Office Hours with Professor Bill is a multimedia learning experience covering fundamental real estate concepts.

In Episode 6, Professor Bill responds to questions about:

  • managing, receiving, depositing, holding and disbursing funds;
  • broker held trust funds; and
  • record keeping and subaccount ledgers.


Read the transcript of Episode 6

How do I properly manage, receive, deposit, hold, and disburse funds?

By nature, real estate transactions involve the handling of money.

Usually large quantities of money.

Real estate licensees often handle other people’s items which have or evidence monetary value, called funds.

More specifically, funds belonging to others which a broker and their agents handle when acting as agents in a transaction are called trust funds.

 Trust funds generally include:

  • rents and security deposits collected under a property management agreement.
  • good faith deposits tendered by a buyer with an offer to purchase.
  • fees and costs handed to the broker in advance of their performance of agreed-to services.
  • loan payments and funds on contract collection and loan brokerage; and
  • any other personal property of value.

Trusts funds are held by brokers for safekeeping and may not be treated casually.

Trust funds are received by a broker, or by an employee acting on behalf of the broker.

What are the general laws and regulations governing broker-held trust funds?

Further, recordkeeping and accounting requirements are imposed on brokers when they receive, transfer, or disburse trust funds.

Funds received in the form of cash or checks are to be:

  • deposited into the broker’s trust account.
  • held undeposited as instructed; or
  • endorsed and handed to others entitled to the funds.

Trust funds received in the form of checks or cash may only be used for expenditures authorized and incurred for the benefit of the owner of the funds.

Prior to the end of the third business day following the day the broker receives negotiable trust funds, the broker needs to deposit the funds:

  • with the person or escrow depository entitled to the funds; or
  • in a trust account maintained by the broker at a bank or other state-recognized depository.

When an agent of the broker accepts trust funds on behalf of the broker, the agent is to immediately deliver the funds to the broker, unless directed by the broker to:

  • deliver the trust funds to the person or the escrow entitled to the funds; or
  • deposit the trust funds into the broker’s trust account.

A subaccount ledger is an accounting document or file used to identify the owner of trust funds and the amount held for the owner.

Through the use of a subaccount ledger, the broker knows of the identity of the owner of the funds at all times.

Further, the broker is required to regularly account to the owner on the status, expenditure, and location of the negotiable trust funds, called an owner’s statement.

A broker’s use of trust funds for any reason other than those expressly authorized by the owner of the funds constitutes a conversion of the client’s funds to the broker’s own use.

For example, a broker cannot deposit rent and security deposits into a general account the broker maintains for personal or business use.

A related term you ought to be familiar with is commingled.
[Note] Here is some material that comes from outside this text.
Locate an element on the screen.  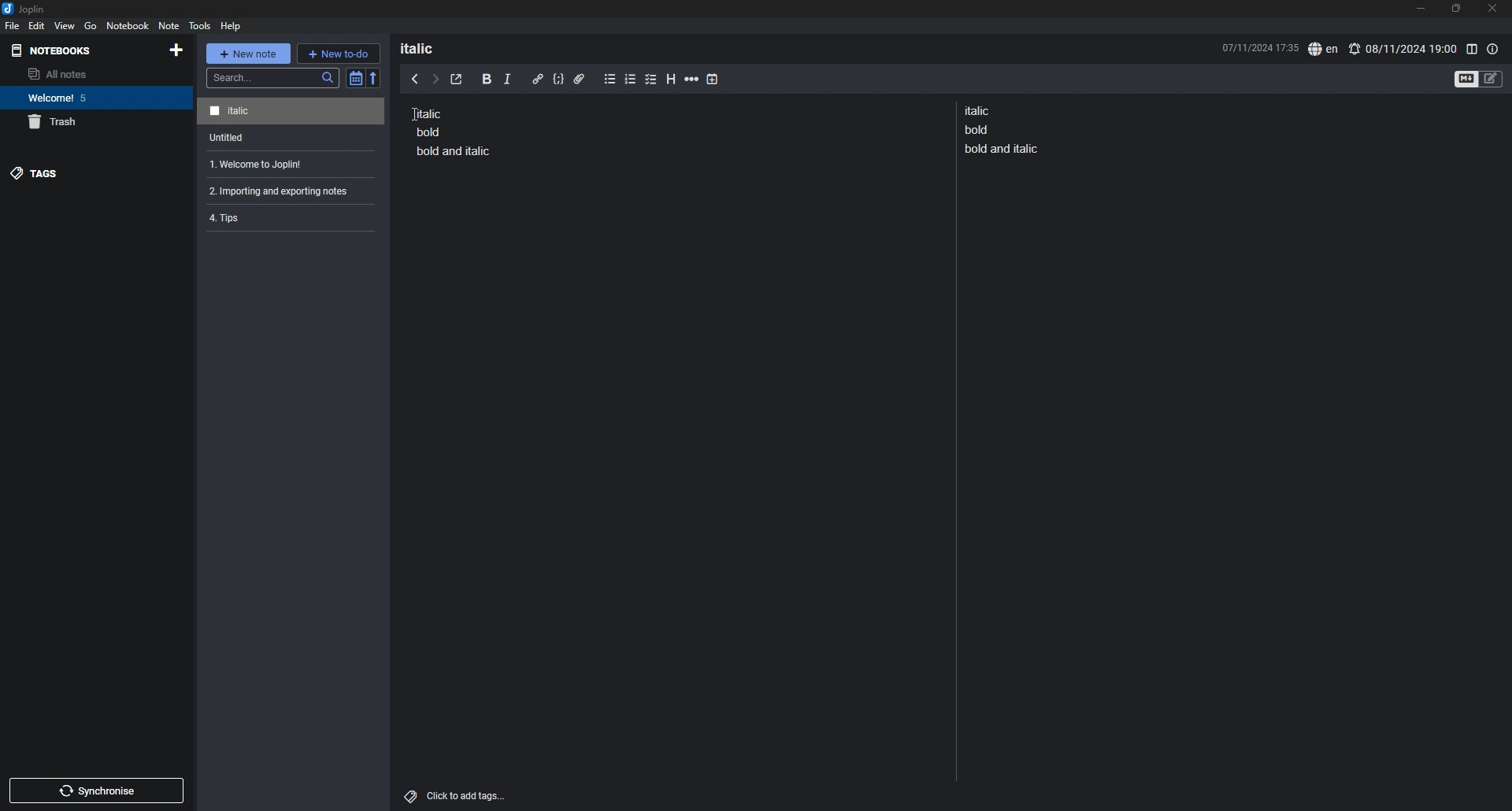
toggle editor layout is located at coordinates (1471, 49).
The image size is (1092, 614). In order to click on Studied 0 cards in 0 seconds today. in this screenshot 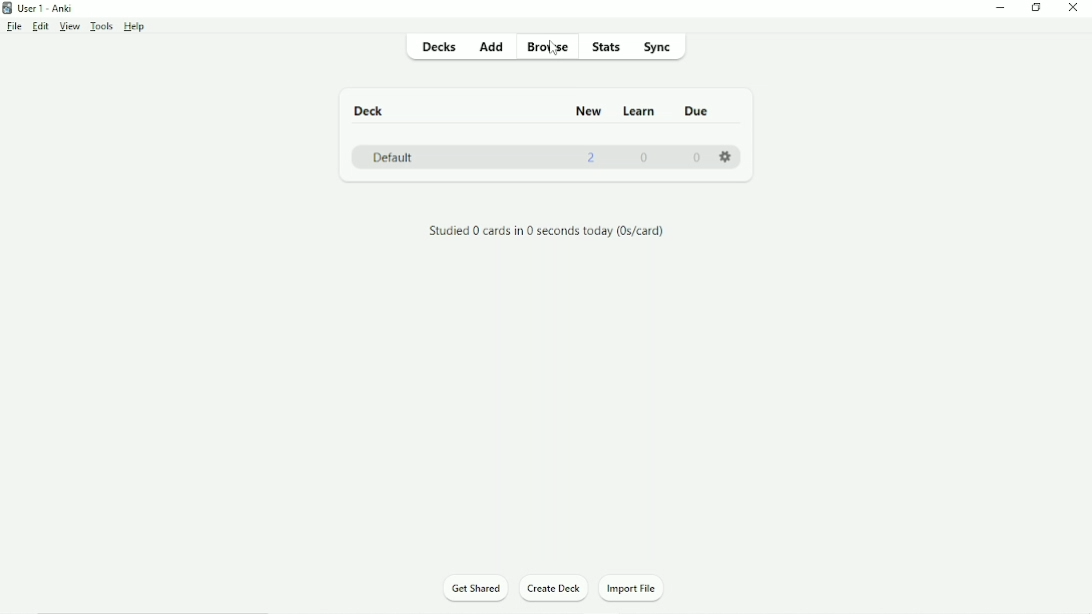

Trust funds are illegally commingled when a broker deposits the funds into an account other than a dedicated trust fund account.

Think of commingling as mixing different types of funds together. Conversion occurs when these mixed funds are spent on the broker’s personal use.

Consider a broker who negotiates the purchase of real estate. The broker receives a check from a buyer as a good faith deposit.

Does the broker automatically have to deposit it immediately? As discussed, trust funds generally have to be deposited within three business days.

However, deposit of the trust funds can be conditioned on the occurrence of an event, such as when an offer is accepted, or escrow is opened.

The broker may hold the check undeposited until an event occurs when:

  • the check is made payable to someone other than the broker; or
  • the check is made payable to the broker with written instructions to hold the check undeposited until the occurrence of a stated event; and
  • the person to whom the offer is submitted is informed the check is being held by the broker when the offer is submitted.

Further, after a buyer’s offer is accepted, the broker may continue to hold the buyer’s check for the good faith money undeposited if the seller has given the broker written instructions to continue to hold the check undeposited.

Recognize that written instructions to hold a check undeposited are critical to protect the broker from claims of mishandling.

As before, without instructions to further retain the check undeposited, the broker is to deposit or deliver the funds no later than three business days after acceptance.